E se coloro che cercano le cose oscure le trovano, non possono anche coloro che cercano le cose luminose riuscire a trovarle? E questi ultimi non saranno maggiormente propensi a tramandare il loro sapere? Così le Pellegrine avevano custodito l’Artiglio da una generazione all’altra, e, pensando a questo, io divenni ancor più fermo nella mia decisione di restituirlo a loro, perché, se anche non lo avessi saputo prima, la notte in cui avevo affrontato l’alzabo mi aveva fatto comprendere che ero solo carne, e che, con il tempo, sarei certamente morto, e forse anche presto.


Poiché la montagna cui ci stavamo avvicinando era rivolta a nord e quindi proiettava la sua ombra sulla sella coperta di giungla, nessun viticcio cresceva da quella parte.
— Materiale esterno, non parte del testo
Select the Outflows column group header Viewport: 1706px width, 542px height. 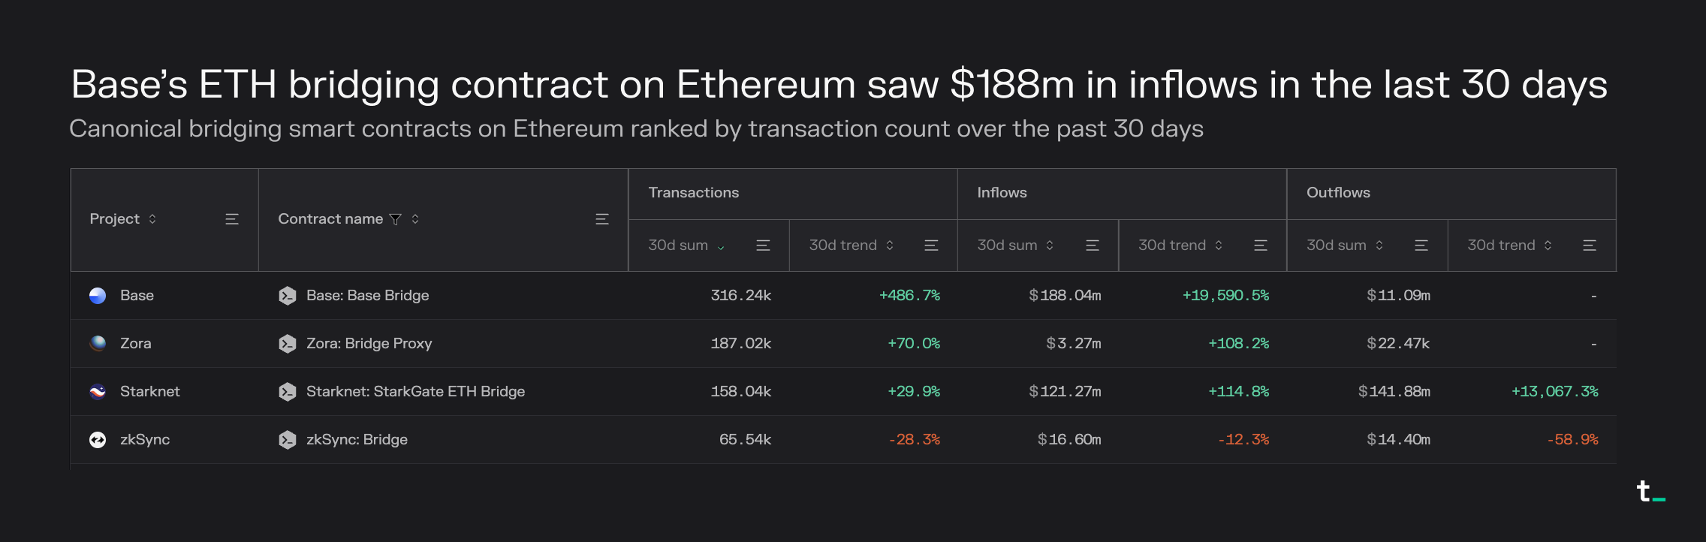(1338, 193)
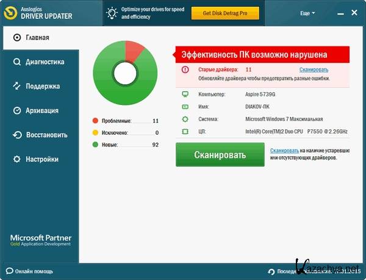This screenshot has width=366, height=280.
Task: Open the Главная tab
Action: point(38,38)
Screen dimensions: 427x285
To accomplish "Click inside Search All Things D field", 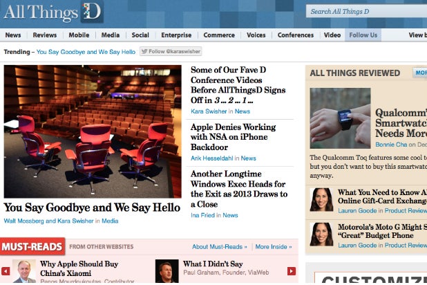I will (366, 12).
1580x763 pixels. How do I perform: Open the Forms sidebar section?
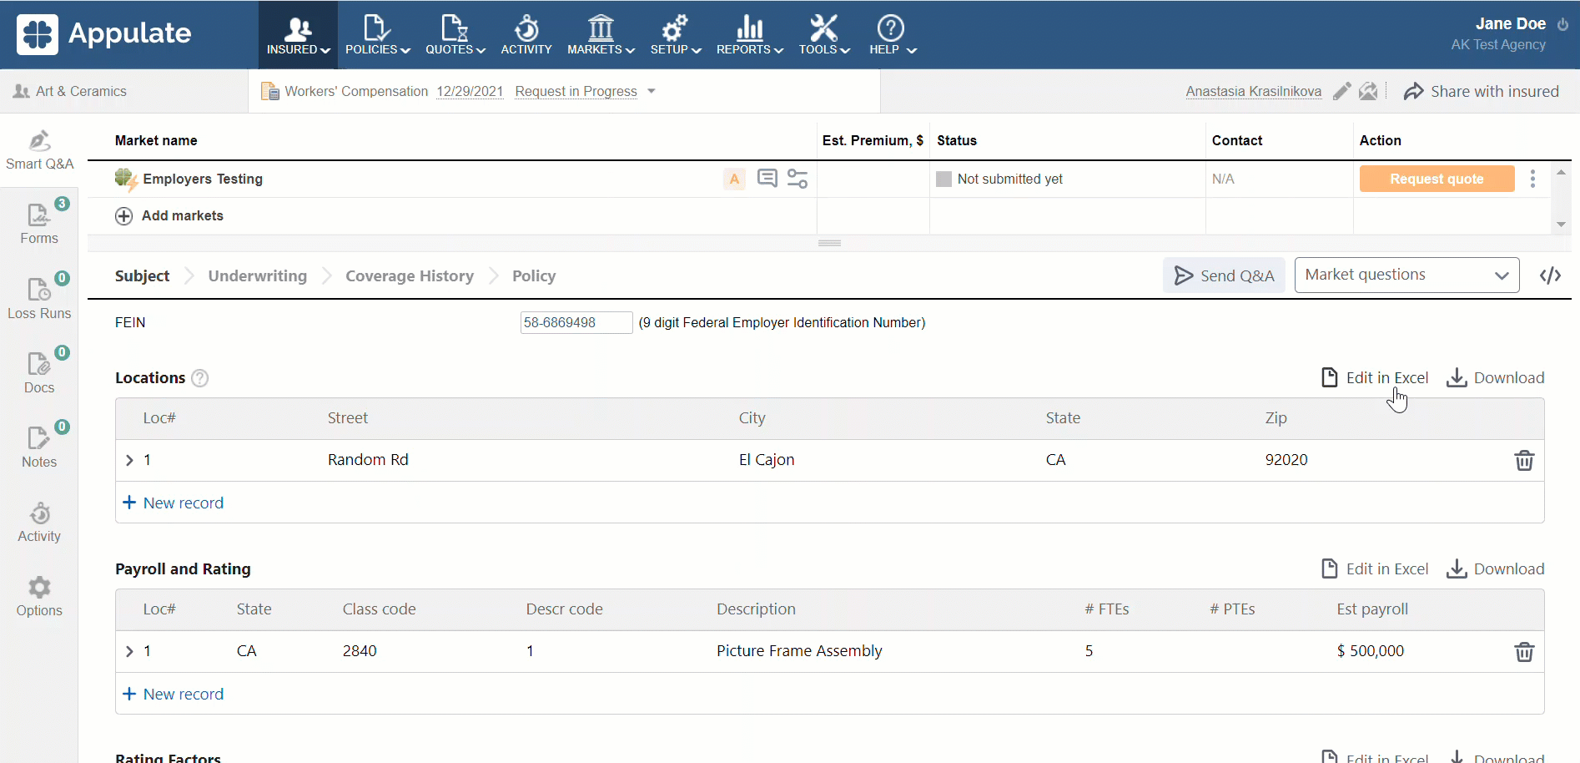pyautogui.click(x=39, y=224)
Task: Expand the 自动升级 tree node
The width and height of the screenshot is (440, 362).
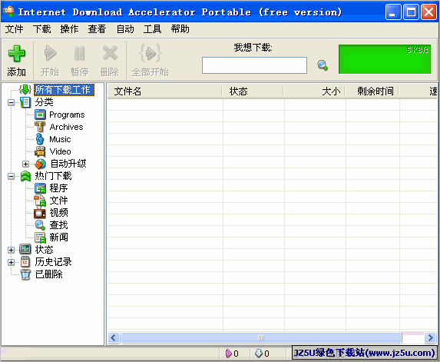Action: [25, 164]

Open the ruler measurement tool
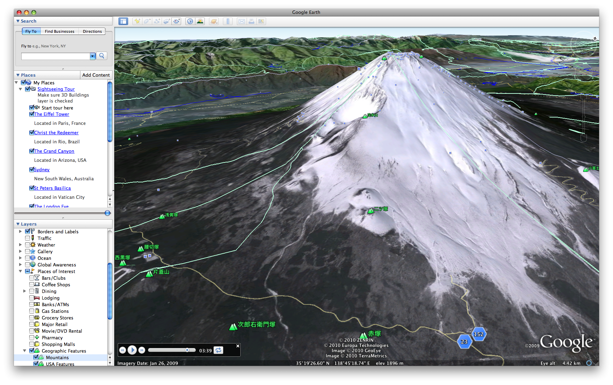coord(228,21)
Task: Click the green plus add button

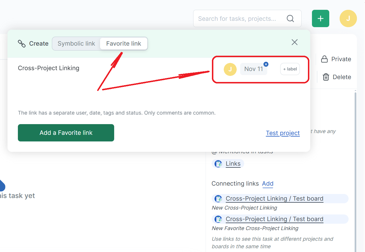Action: pos(320,18)
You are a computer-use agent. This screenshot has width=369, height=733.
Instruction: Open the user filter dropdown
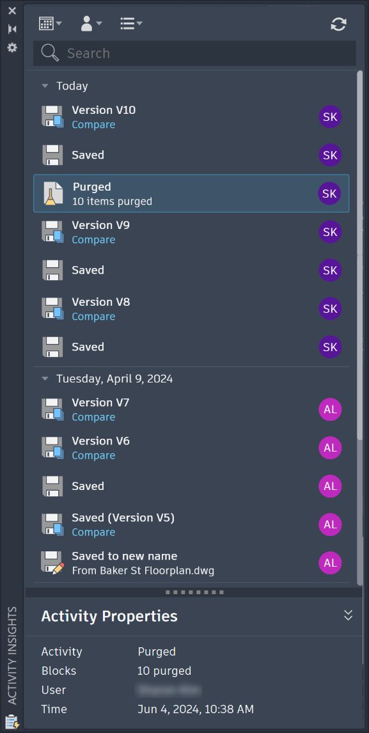click(x=91, y=24)
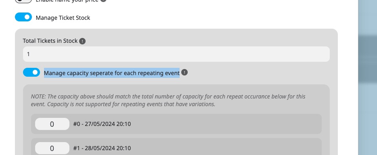Screen dimensions: 377x155
Task: Disable Manage capacity separate for each repeating event
Action: 31,72
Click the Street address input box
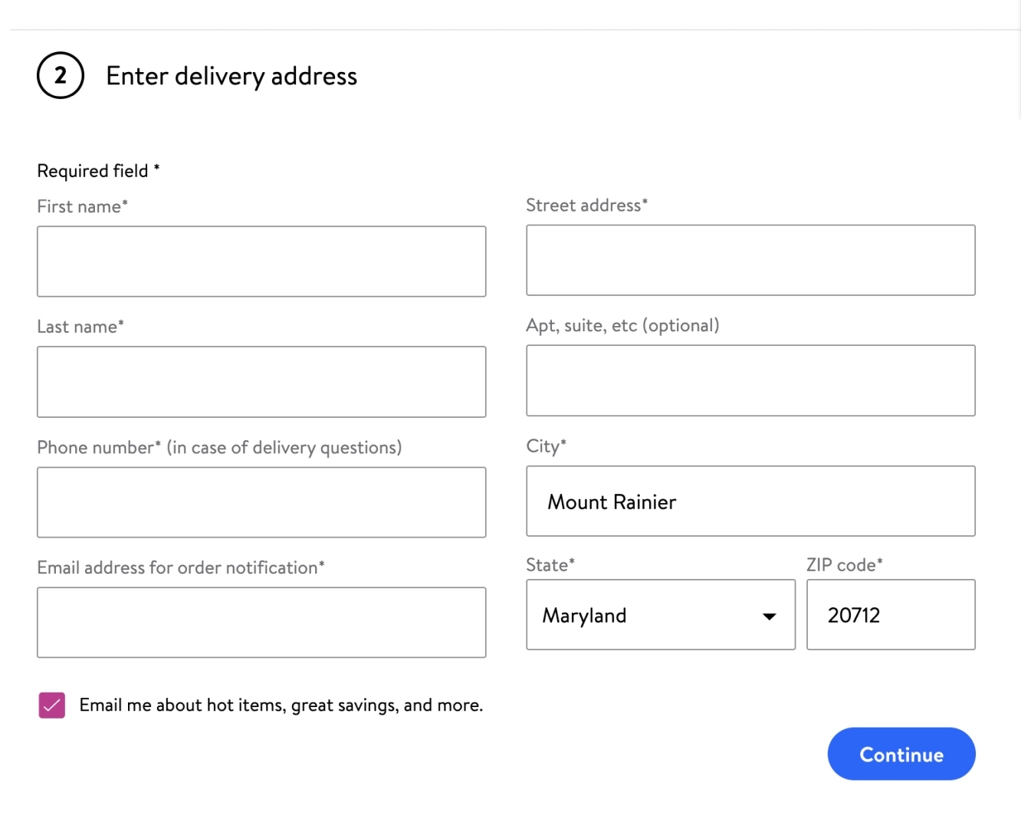The width and height of the screenshot is (1021, 819). [750, 259]
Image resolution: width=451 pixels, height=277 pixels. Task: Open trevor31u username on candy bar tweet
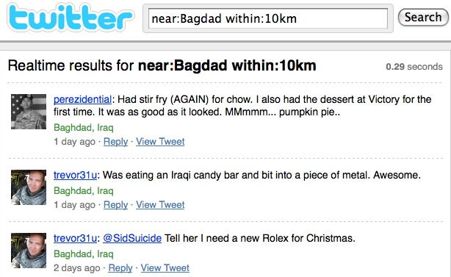75,175
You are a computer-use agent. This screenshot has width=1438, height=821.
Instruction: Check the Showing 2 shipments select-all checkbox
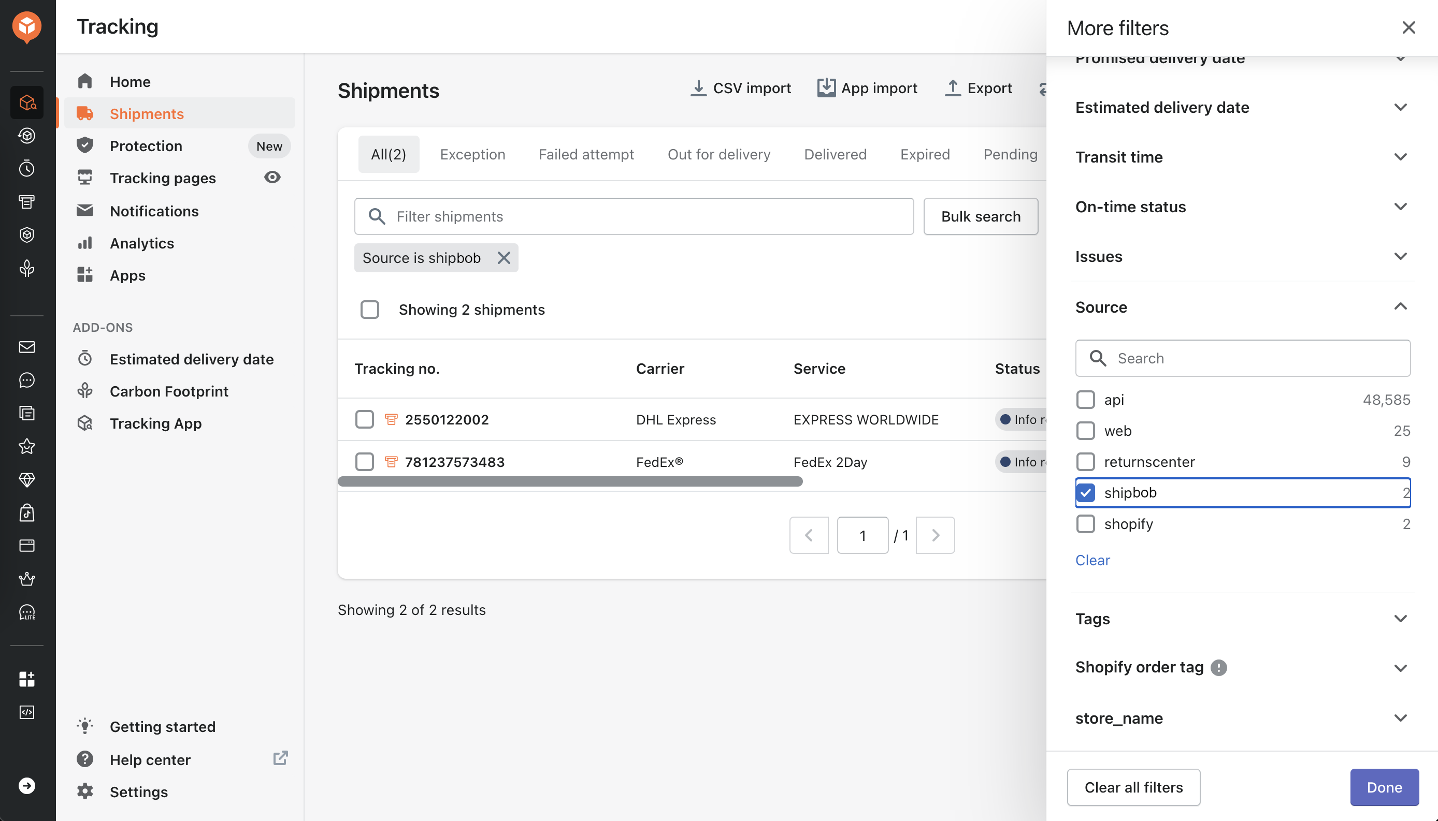pos(371,309)
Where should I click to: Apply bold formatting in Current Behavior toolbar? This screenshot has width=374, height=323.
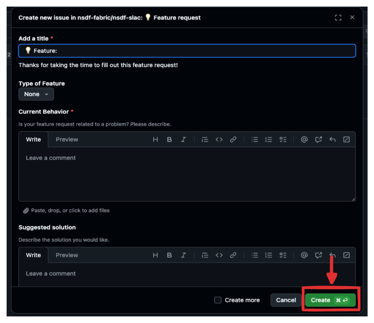169,140
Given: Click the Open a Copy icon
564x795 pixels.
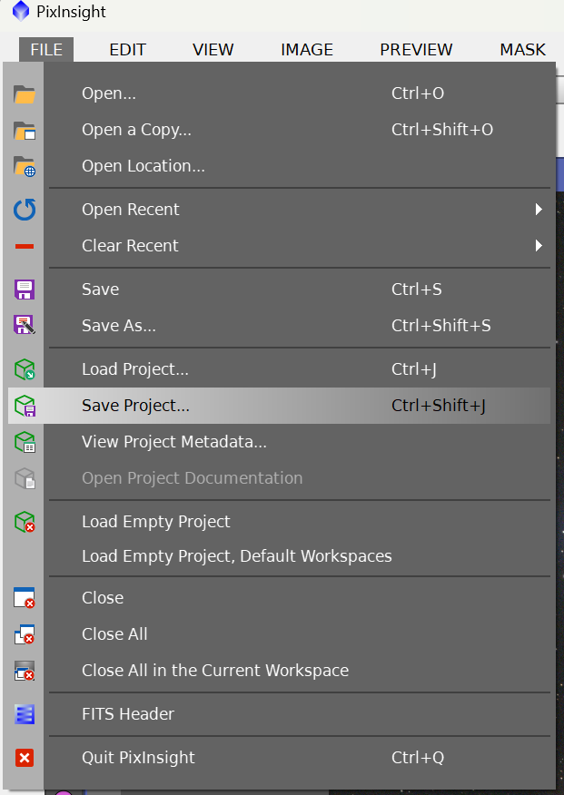Looking at the screenshot, I should pos(25,130).
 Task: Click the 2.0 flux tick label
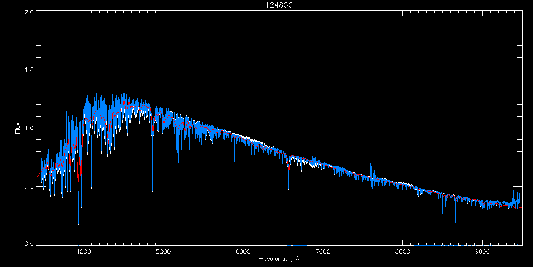(29, 12)
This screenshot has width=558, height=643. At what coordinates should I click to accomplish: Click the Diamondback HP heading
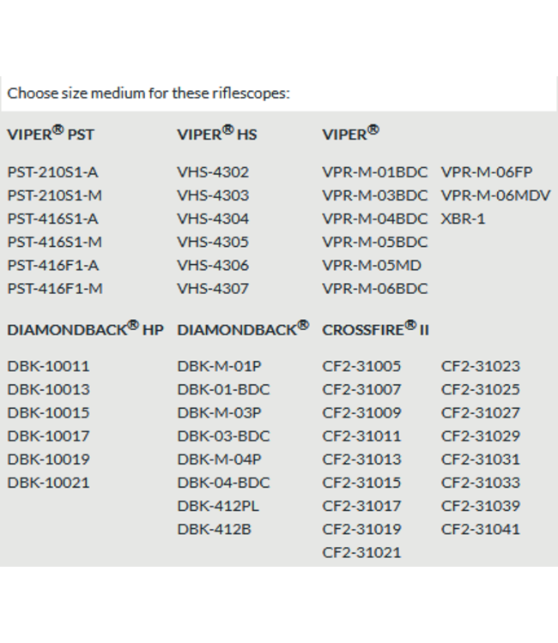click(x=85, y=329)
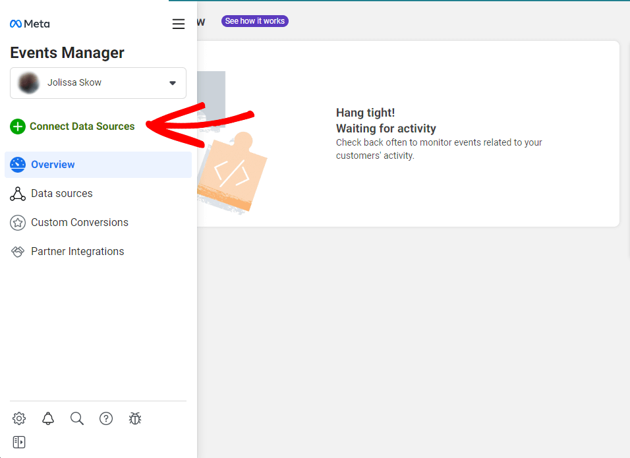The width and height of the screenshot is (630, 458).
Task: Open the Custom Conversions section
Action: coord(80,222)
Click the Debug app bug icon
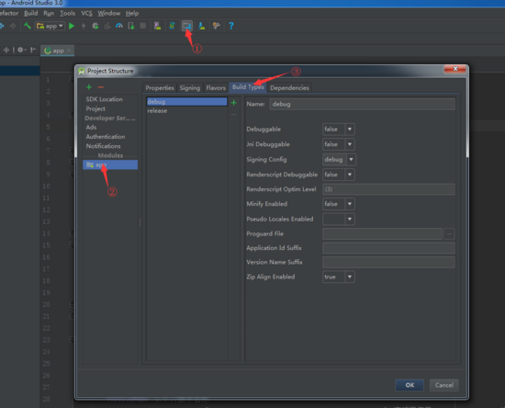Viewport: 505px width, 408px height. [x=95, y=26]
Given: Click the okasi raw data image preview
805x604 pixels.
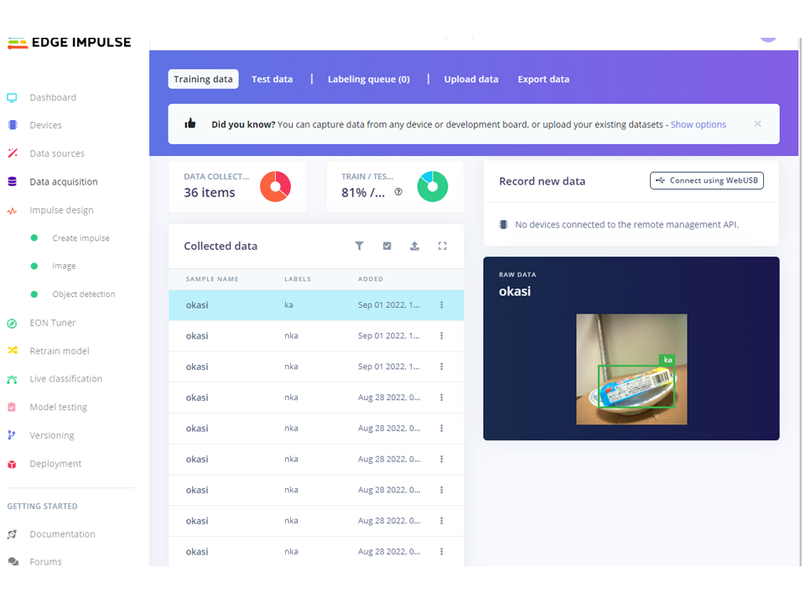Looking at the screenshot, I should pos(631,369).
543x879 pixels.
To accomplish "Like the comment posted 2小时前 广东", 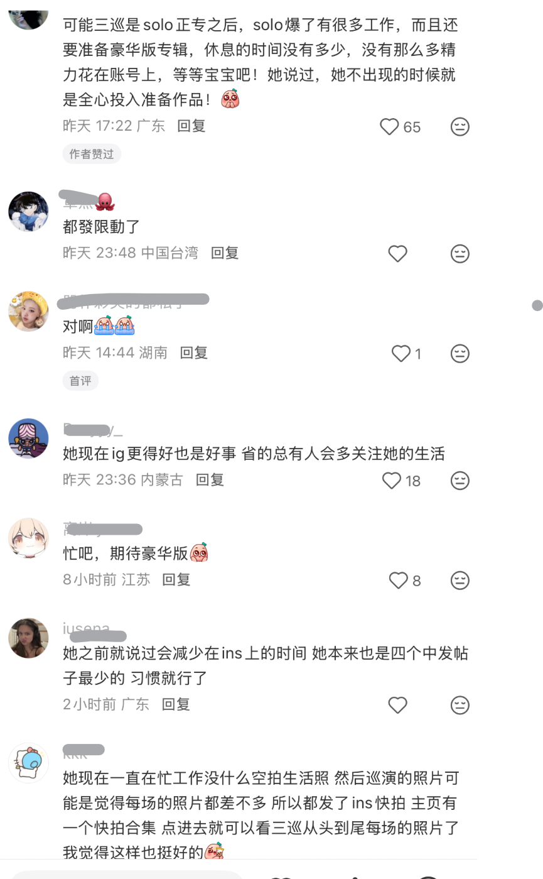I will point(397,705).
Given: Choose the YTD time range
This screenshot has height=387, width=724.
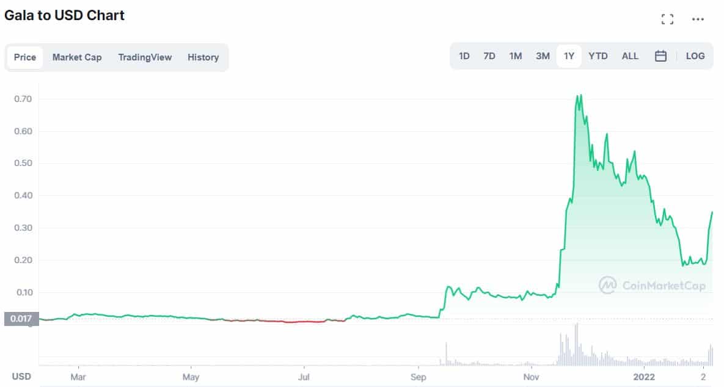Looking at the screenshot, I should (598, 56).
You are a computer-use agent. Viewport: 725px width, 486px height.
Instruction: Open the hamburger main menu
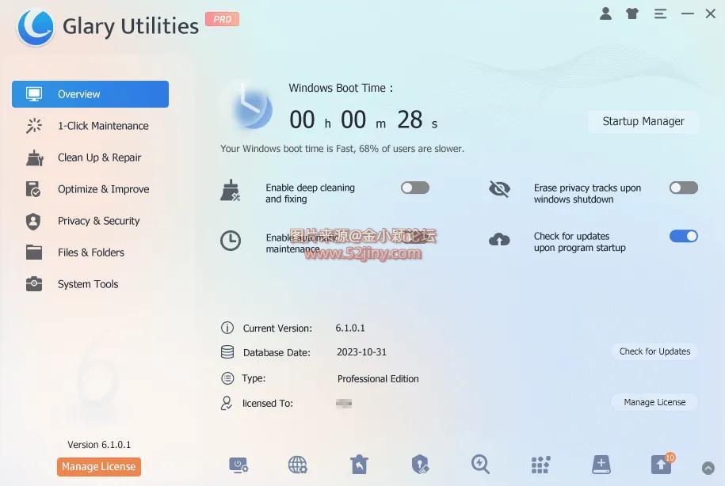(660, 13)
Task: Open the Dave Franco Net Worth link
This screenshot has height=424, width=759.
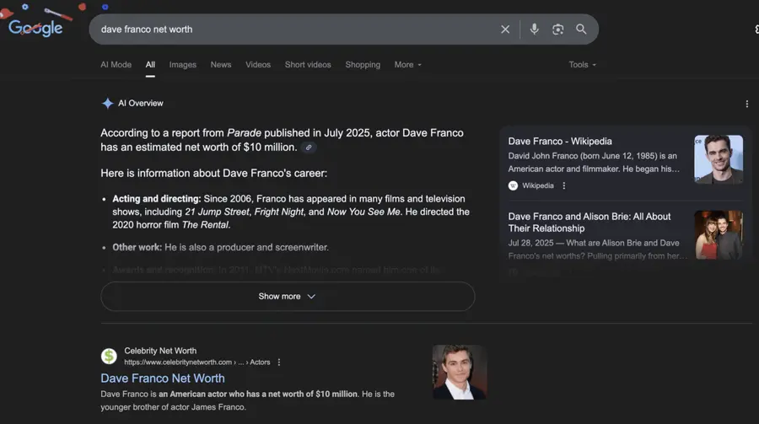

Il verde pallido delle foglie si fece ancora più tenue, ed il numero di alberi morti aumentò, anche se quegli alberi erano più piccoli; il tetto di fogliame sotto cui avevamo camminato tutto il giorno si aprì sempre più di sovente, fino a svanire del tutto.

Poi la montagna si erse dinnanzi a noi, troppo vicina perché potessimo vedere il volto dell’uomo intagliato in essa. Grandi pendii discendevano da un banco di nubi, ed io sapevo che non erano altro che i drappeggi dell’abito di quell’uomo: quante volte doveva essersi alzato dal letto per indossarlo, forse senza riflettere che esso sarebbe stato qui immortalato per ere, tanto immenso da sfuggire quasi alla vista della razza umana!